Stored records:

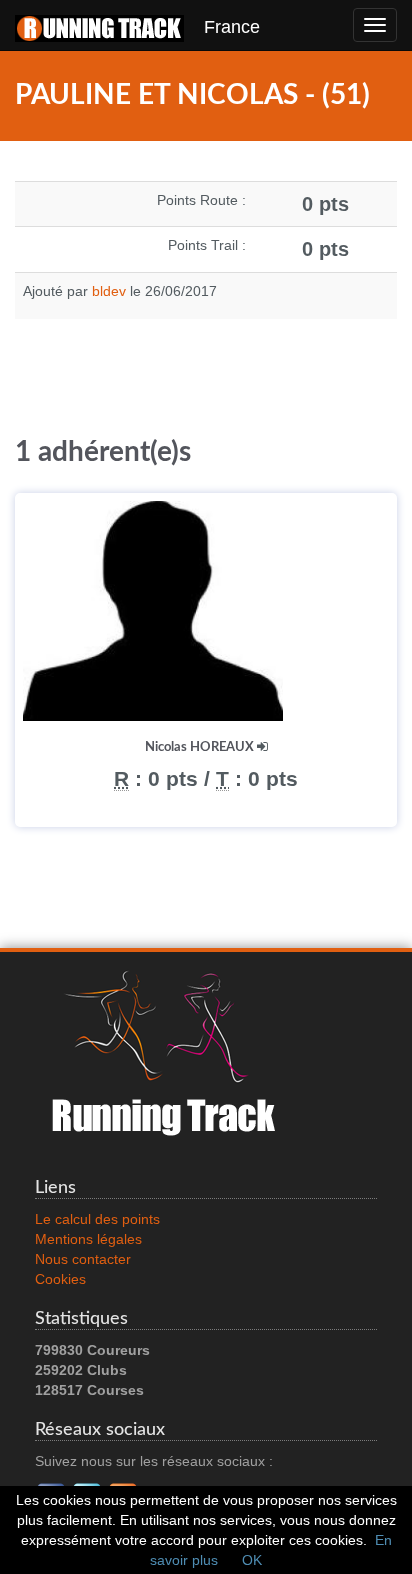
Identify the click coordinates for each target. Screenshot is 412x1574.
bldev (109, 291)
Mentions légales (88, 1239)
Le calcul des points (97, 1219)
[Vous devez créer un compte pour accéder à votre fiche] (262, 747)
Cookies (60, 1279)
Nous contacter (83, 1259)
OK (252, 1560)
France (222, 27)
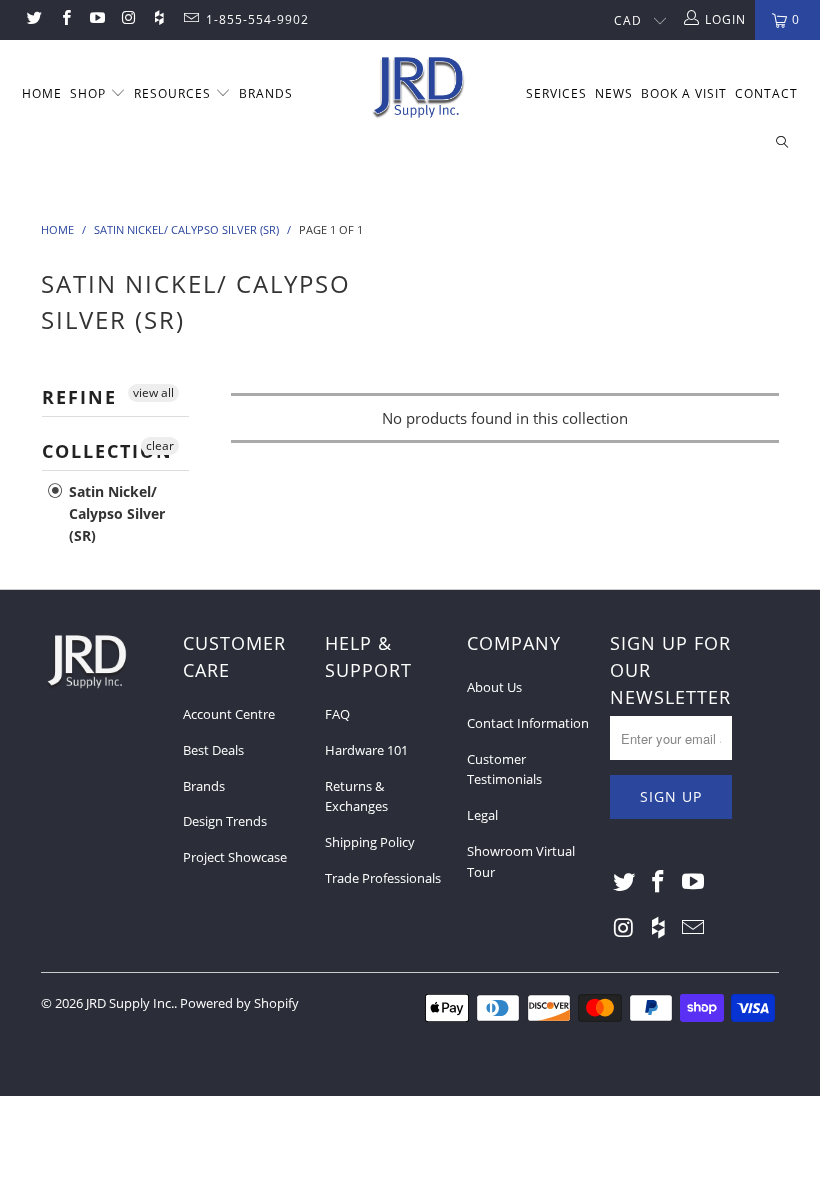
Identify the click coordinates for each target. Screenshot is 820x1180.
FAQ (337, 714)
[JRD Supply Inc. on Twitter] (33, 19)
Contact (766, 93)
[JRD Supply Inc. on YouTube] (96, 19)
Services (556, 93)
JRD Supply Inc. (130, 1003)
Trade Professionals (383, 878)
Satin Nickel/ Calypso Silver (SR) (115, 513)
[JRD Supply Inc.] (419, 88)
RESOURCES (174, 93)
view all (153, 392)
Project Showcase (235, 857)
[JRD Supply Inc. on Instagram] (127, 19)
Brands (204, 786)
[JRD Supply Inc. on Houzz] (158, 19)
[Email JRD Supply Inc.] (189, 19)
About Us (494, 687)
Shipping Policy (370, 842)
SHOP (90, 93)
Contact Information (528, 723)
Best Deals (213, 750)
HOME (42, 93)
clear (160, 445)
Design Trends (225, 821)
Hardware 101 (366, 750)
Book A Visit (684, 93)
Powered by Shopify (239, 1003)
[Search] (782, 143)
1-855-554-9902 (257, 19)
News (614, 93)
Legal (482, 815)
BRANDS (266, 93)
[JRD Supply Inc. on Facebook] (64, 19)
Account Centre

→ **Exercise**: Using the entries above, state the number of lines that include "Supply". Add nothing else.

→ **Answer for this exercise**: 8